現在、PCR検査は、医師が診療のために必要と判断した場合、又は、公衆衛生上の観点から自治体が必要と判断した場合に実施しています。そのため、医師や自治体にPCR検査が必要と判断されていない労働者について、事業者等からの依頼により、各種証明がされることはありません。
また、新型コロナウイルス感染症患者については、医療保健関係者による健康状態の確認を経て、入院・宿泊療養・自宅療養を終えるものであるため、療養終了後に勤務等を再開するに当たって、職場等に、陰性証明を提出する必要はありません。つまり、新型コロナに感染した従業員は、医師による健康状態の確認を経て、入院・宿泊療養・自宅療養を終えた場合、会社に陰性証明を提出する必要はありません。会社は、従業員に対し、過度な証明書準備等の負担を求めたり、差別的取り扱いをしないよう注意が必要です。
《ご参考》会社の休業手当支払い義務
▶発熱などの症状があるため労働者が自主的に休む場合
⇒会社に休業手当の支払い義務はありません。
▶発熱などの症状があることのみをもって一律に労働者に休んでいただく措置をとる場合のように、使用者の自主的な判断で休業させる場合
⇒一般的には「使用者の責に帰すべき事由による休業」に当てはまり、休業手当を支払う必要があります。
▶新型コロナウイルスに感染しており、都道府県知事が行う就業制限により労働者が休業する場合
⇒一般的には「使用者の責に帰すべき事由による休業」に該当しないと考えられますので、休業手当を支払う必要はありません。

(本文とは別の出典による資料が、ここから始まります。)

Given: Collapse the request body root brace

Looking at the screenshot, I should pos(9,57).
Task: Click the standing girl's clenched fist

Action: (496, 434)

▶新型コロナウイルス感染症によって事業の休止を余儀なくされ、やむを得ず休業とする場合
⇒①その原因が事業の外部より発生した事故であること、②事業主が通常の経営者として最大の注意を尽くしてもなお避けることのできない事故であること、この2つの要件を満たした場合は、「使用者の責に帰すべき事由による休業」に該当しない為、休業手当の支払い義務はありません。
▶新型インフルエンザ等対策特別措置法による対応が取られる中で、協力依頼や要請などを受けて営業を自粛し、労働者を休業させる場合
⇒一律に労働基準法に基づく休業手当の支払義務がなくなりません(休業手当の支払い義務あり)。ただし、①その原因が事業の外部より発生した事故であること、②事業主が通常の経営者として最大の注意を尽くしてもなお避けることのできない事故であること、この2つの要件を満たした場合は、「使用者の責に帰すべき事由による休業」に該当しない為、休業手当の支払い義務はありません。